Tracking a protein during purification: What is the most reliable way to locate your target enzyme in fractions collected from each step?

Introduction / Context:
Purifying an enzyme requires a reliable readout to identify which fractions contain active protein. Activity assays directly report functional presence, making them superior to non-specific signals.

Given Data / Assumptions:

• Target is an ATP-synthesizing enzyme (example used here).
• Fractions from steps such as precipitation or chromatography are available.
• Access to a simple, quantitative activity assay.

Concept / Approach:
While UV at 280 nm reveals total protein, it cannot distinguish the target from contaminants. Refractive index, conductivity, or broad mass spectrometry screens are non-specific or impractical at every step.
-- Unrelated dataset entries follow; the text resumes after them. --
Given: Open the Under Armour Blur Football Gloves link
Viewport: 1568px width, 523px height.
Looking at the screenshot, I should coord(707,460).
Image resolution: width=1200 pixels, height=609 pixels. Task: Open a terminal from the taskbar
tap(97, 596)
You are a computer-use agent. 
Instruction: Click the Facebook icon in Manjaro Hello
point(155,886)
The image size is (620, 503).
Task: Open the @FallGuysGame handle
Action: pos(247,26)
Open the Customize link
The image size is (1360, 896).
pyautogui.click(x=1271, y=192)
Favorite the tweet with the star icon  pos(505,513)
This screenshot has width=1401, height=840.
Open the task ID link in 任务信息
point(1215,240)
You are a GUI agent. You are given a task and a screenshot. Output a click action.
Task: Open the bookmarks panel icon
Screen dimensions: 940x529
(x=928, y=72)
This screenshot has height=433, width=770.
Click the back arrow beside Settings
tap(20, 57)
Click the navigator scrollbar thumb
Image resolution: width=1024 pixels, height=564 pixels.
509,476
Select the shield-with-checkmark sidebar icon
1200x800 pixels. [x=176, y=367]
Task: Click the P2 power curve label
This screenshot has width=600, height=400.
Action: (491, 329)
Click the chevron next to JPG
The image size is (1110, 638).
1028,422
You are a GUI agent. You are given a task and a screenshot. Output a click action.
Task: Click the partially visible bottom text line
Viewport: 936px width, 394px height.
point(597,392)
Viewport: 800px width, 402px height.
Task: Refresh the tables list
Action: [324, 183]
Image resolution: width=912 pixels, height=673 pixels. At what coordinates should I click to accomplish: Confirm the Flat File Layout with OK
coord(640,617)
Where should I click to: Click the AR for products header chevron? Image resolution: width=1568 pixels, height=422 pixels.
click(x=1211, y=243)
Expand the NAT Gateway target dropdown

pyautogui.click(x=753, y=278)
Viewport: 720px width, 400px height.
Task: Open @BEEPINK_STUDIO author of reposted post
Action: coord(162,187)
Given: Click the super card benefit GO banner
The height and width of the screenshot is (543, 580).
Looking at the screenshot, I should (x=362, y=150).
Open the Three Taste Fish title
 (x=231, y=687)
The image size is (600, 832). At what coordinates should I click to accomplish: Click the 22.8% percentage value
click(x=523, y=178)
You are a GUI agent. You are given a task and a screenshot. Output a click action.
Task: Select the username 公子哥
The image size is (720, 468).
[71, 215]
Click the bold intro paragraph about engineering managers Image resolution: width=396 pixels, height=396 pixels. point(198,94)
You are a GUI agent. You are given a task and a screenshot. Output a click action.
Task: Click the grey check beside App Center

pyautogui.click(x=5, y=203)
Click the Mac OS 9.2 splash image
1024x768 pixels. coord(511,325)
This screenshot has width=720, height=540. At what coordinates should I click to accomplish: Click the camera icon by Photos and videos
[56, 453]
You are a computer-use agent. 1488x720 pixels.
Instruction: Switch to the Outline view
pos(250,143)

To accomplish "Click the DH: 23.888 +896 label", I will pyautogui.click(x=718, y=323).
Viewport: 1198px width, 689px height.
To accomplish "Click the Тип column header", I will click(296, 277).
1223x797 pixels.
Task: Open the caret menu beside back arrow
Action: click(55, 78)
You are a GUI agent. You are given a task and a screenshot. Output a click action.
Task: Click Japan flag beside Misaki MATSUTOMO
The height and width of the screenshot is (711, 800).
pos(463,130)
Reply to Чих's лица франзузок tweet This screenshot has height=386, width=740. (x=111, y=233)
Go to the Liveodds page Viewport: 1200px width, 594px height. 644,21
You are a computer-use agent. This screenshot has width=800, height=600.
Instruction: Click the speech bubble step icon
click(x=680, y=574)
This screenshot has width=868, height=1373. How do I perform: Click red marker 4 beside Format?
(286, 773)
A tailored activity assay is the gold standard for tracking the target and calculating specific activity and yield.

Step-by-Step Solution:
Establish an assay that measures ATP formation per unit time.Test each fraction; identify those with the highest specific activity.Pool active fractions and proceed to the next step.

Verification / Alternative check:
Correlate activity peaks with SDS-PAGE bands; specific activity should rise as purification advances.

Why Other Options Are Wrong:

• UV 280 nm: Non-specific; many proteins absorb.
• Refractive index/conductivity: Reflect buffer composition, not enzyme identity.
• Mass spectrometry: Powerful but not routine for every fraction during process development.

Common Pitfalls:
Relying solely on A280 can mislead pooling decisions; always confirm with activity.

Final Answer:
Measure the rate of ATP synthesis (an activity assay specific to the target).